See the Admin guide:
The forums and wiki have more information on testing the ping topology tree.
--
James Pulver
Information Technology Area Supervisor
LEPP Computer Group
Cornell University
Matthew Kitchin (public) wrote, On 11/18/2009 2:29 PM:
The admin guide only has this word in it a couple of times, and it doesn't have much detail. I guess it is supposed to be automatic. For some reason, it isn't for me. My Zenoss server is on a class c at our office, and it is monitoring a router, serer, and at least 1 WAP at 110 remote locations. All remote connections are MPLS. When the router goes down, I get alerts for all the devices going down. Zenoss is definitely polling SNMP on the router and server (not the WAPs yet). It is polling the serial side of the router, but it sees the Ethernet interface as well in the OS tab. The Ethernet interface on the router is the default gateway on the servers and the WAPs. I think the email alerts I set up are pretty basic. It went with most of the defaults. I didn't see anything related to dependency in the alert setup. Am I missing something, or can someone point me in the right direction?
Thanks,
Matthew
>
You have just run into a pretty serious shortcoming in Zenoss, though it seems to be a common shortcoming with most open-source monitoring solutions. Zenoss can supress "downstream" events (for devices that are beyond the network failure point) only if Zenoss has already collected complete routing tables from all devices between Zenoss and the farthest devices. You stated you have an MPLS network between your Zenoss server site and your remote sites. I presume you can't get routing tables from the MPLS network because it is run by a provider and you don't administer it and thus can't get access to it. Even if you did run the MPLS network, Zenoss will not pick up all the routing tables from the MPLS routers (assuming you have MPLS VPNs configured in the MPLS network).

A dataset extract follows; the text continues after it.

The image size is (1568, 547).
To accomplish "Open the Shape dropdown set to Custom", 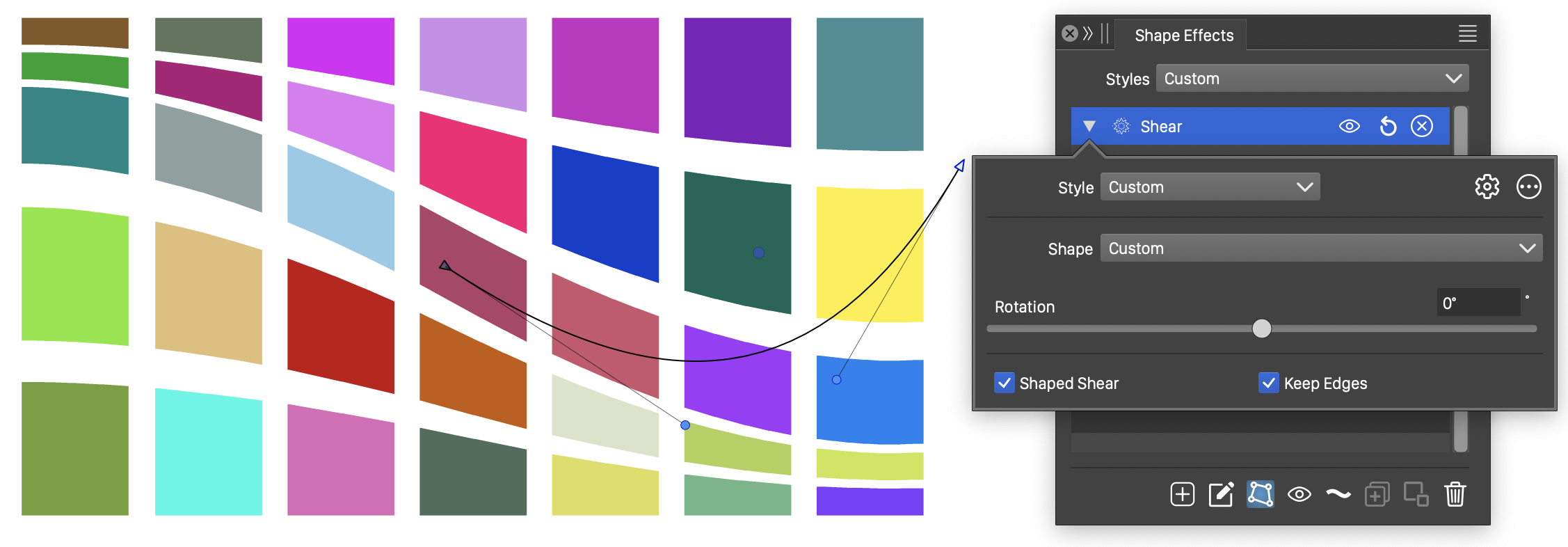I will point(1320,248).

We routinely just deal with large numbers of "false" events when there is a network failure close to the Zenoss server. There is at least one manual device dependency solution out there in the community, but it seems complex enough that I don't want to get into it. So I hope for a robust solution from the Zenoss team.
What Zenoss needs is Layer 2 topology knowledge and needs to suppress events based on layer 2 topology (this is a big deal in a large ethernet switch network). If Zenoss had this capability, it would learn the Layer 2 connectivity in the network devices you manage and you could hopefully represent the provider's MPLS network as maybe a plain router and add false Layer 2 connections that connect to your remote sites. Then, Zenoss could effectively suppress "downstream" events.
Zenoss team?
It seems to have collected all the appropriate routing information. Our network does not change often, so I don’t know if that would be an issue. I'm far from a network engineer. My network engineer says: "Only that I'm not sure why this would apply, since we are just talking (mainly) about devices on a lan behind a router. This isn't a case where we need to worry about 5 hops from point a to point b with multiple pathways to get there"
I had no idea manual dependencies weren't an option. We setup our dependencies manually in our previous product, so I would be fine with doing that, but I guess that isn't an option either. I have searched though a ton of documents and haven't found anything that tells me exactly how to test is Zenoss does know the correct routing information. Can anyone tell me what to do to test if it has the correct routing/dependency info for a particular device?
Thanks,
Matthew
Why Zenoss doesnt copy from Nagios?
I think that Nagios is this case is absolutely superior. You can manually configure your hiearchy (parent & child relationship) and, in this case, the problem is solved. Nothing of complicate, just the annoyance of manually configure dependencies.
Moreover Nagios has anothe GREAT FUTURE: Service dependencies.
Honestly I don't understand why Zenoss doesn't implement these futures. Yes..I know that there are lot of things to be created and that deployment requires time and money and that there are priorities but I think that without these future zenoss will not be a REAL enterprise solution.
I like zenoss and I use it but strictly speaking about "real core futures", I think that these futures are absolutely compulsory.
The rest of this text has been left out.